Stored records
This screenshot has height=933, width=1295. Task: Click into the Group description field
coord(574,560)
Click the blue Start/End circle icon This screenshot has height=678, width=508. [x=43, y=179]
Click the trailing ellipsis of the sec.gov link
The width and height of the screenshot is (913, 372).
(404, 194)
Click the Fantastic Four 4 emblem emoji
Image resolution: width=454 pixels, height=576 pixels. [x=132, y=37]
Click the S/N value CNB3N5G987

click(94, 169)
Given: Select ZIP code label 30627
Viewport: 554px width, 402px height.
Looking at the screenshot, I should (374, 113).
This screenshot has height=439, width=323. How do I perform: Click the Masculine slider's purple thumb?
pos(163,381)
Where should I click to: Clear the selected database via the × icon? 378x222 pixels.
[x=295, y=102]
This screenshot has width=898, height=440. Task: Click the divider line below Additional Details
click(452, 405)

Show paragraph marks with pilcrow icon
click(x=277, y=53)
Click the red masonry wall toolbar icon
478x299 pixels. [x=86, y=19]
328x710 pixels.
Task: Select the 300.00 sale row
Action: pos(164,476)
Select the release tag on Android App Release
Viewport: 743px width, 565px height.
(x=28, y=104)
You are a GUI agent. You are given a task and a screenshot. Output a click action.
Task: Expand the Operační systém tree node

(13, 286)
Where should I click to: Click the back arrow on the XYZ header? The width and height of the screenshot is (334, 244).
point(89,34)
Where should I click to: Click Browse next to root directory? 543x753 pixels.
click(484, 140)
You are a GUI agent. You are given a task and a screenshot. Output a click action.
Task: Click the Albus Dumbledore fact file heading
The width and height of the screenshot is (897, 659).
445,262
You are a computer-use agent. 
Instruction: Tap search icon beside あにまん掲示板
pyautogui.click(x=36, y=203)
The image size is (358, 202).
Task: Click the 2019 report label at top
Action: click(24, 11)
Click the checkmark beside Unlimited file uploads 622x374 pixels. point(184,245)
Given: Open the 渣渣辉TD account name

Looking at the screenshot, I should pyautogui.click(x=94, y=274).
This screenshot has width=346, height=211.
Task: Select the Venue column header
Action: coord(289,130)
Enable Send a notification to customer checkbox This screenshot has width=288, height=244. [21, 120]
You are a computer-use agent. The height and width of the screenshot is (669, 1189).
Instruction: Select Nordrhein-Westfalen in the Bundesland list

DIRECTIONS FOR THIS TASK
Could you write out, exactly as they stand, only the lines above that begin at the line with "Click the checkmark" and stop after the line with "Enable Send a"?

TASK ANSWER
Click the checkmark beside Unlimited file uploads 622x374 pixels. point(184,245)
Given: Open the 渣渣辉TD account name

Looking at the screenshot, I should pyautogui.click(x=94, y=274).
This screenshot has width=346, height=211.
Task: Select the Venue column header
Action: coord(289,130)
Enable Send a notification to customer checkbox This screenshot has width=288, height=244. [21, 120]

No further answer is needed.